When it hurts to hold a position of comfort one is reduced to wonder if this kind of suffering is necessary.  It certainly wasn’t because I could have purchased a first class ticket, ensuring more trips to the toilet without worrying if the bag that was chained to metal framing would leave with the throngs who came on the car in the hundreds with equal numbers leaving.  The aisles were too full to navigate and the scores sat or stood; the car remained quiet to everything but the sound of land that clanged and hushed by on a mostly absurd display of mass transportation. 

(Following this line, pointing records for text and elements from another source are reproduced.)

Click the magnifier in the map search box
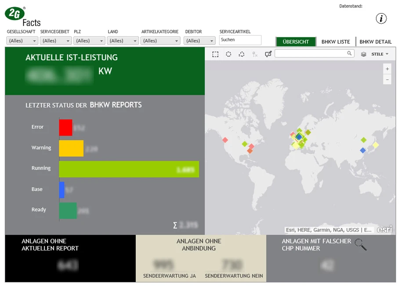 (x=349, y=54)
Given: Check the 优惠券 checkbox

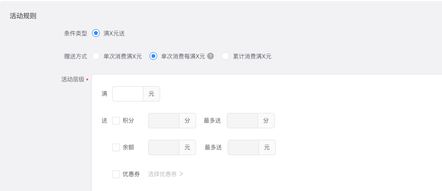Looking at the screenshot, I should click(116, 174).
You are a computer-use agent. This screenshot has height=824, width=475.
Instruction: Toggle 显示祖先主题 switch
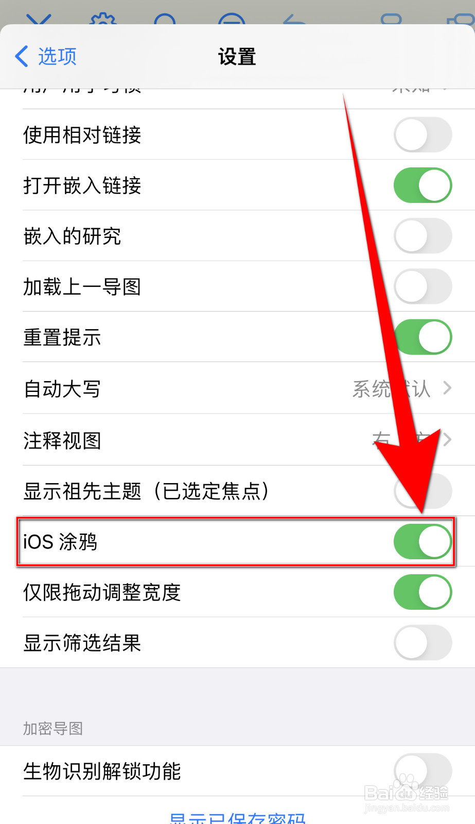click(423, 491)
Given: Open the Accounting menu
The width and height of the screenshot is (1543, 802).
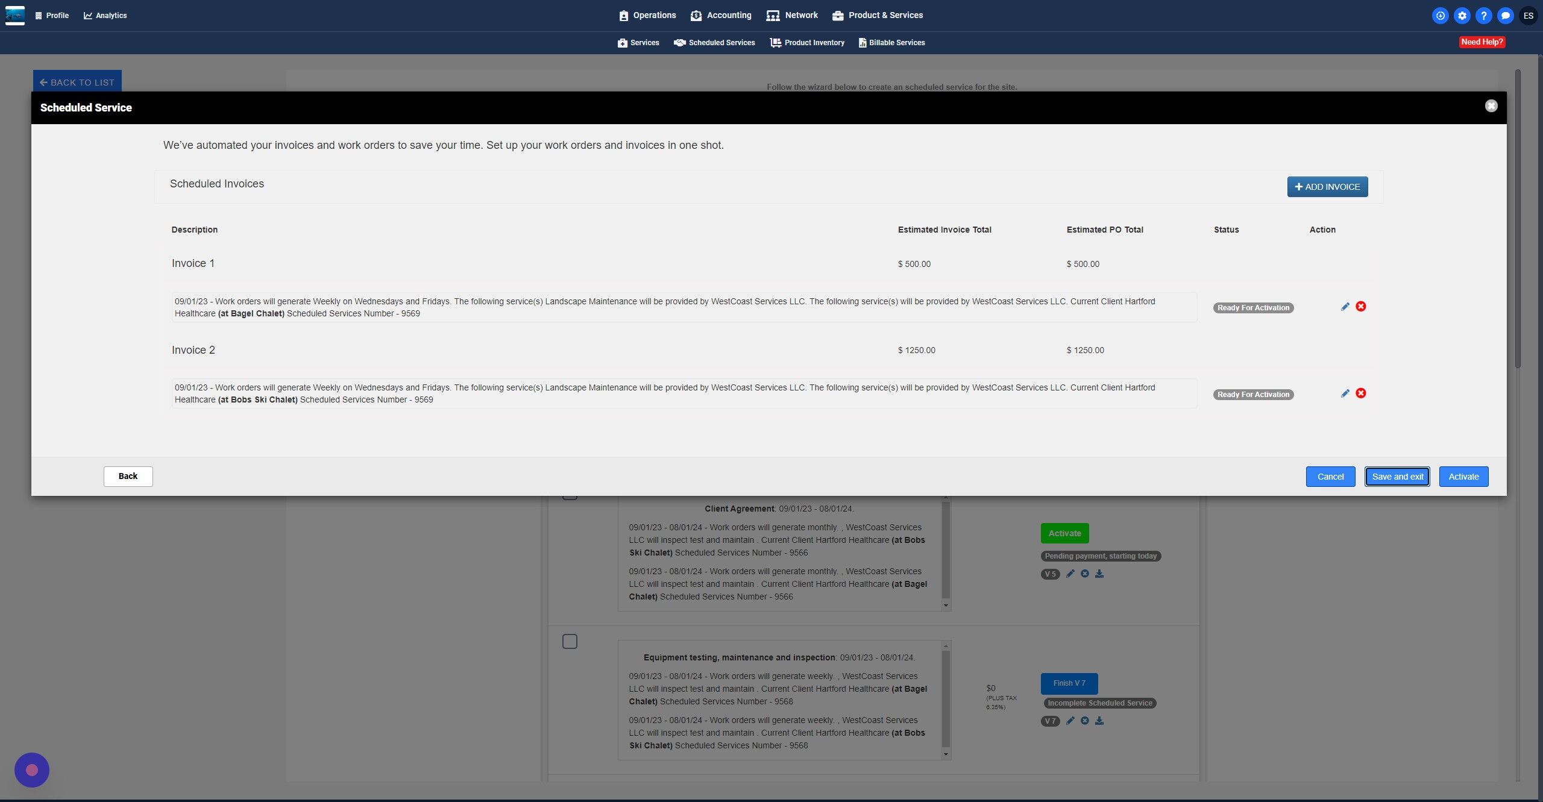Looking at the screenshot, I should point(721,15).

Five hours and change passed and I reached the holy grail of sleeping car four and put myself on a new drug for bacterial intestinal trouble.  With an empty bowel, medicine dispensed, my interest in the odd goings on below me peaked.  A boy in the aisle with wooden castanets sang a little song, and did this Elvis hip swagger.  The woman married to the man in the red beret and who hadn’t said a word the entire trip gave the entertainer a coin before he sauntered down the aisle of financial independence.  The faces constantly changed in this car.  There was a man across from my berth who wanted to practice English with me but couldn’t understand a simple question put to him in his desire to do so: why? Two heavily bearded Sikhs who sat across from me were amused at his inability to answer my last question before I went back to my book. 


I was impressed to certain degree, and humbled that the travelers had the patience to endure when there was nothing to be done.  Even with no one to talk to, I saw no one reading or writing anything.  There were long stretches silence, and all looked straight ahead, almost as if they were in states of meditation on the fullness of thinking about nothing or everything that was in their world.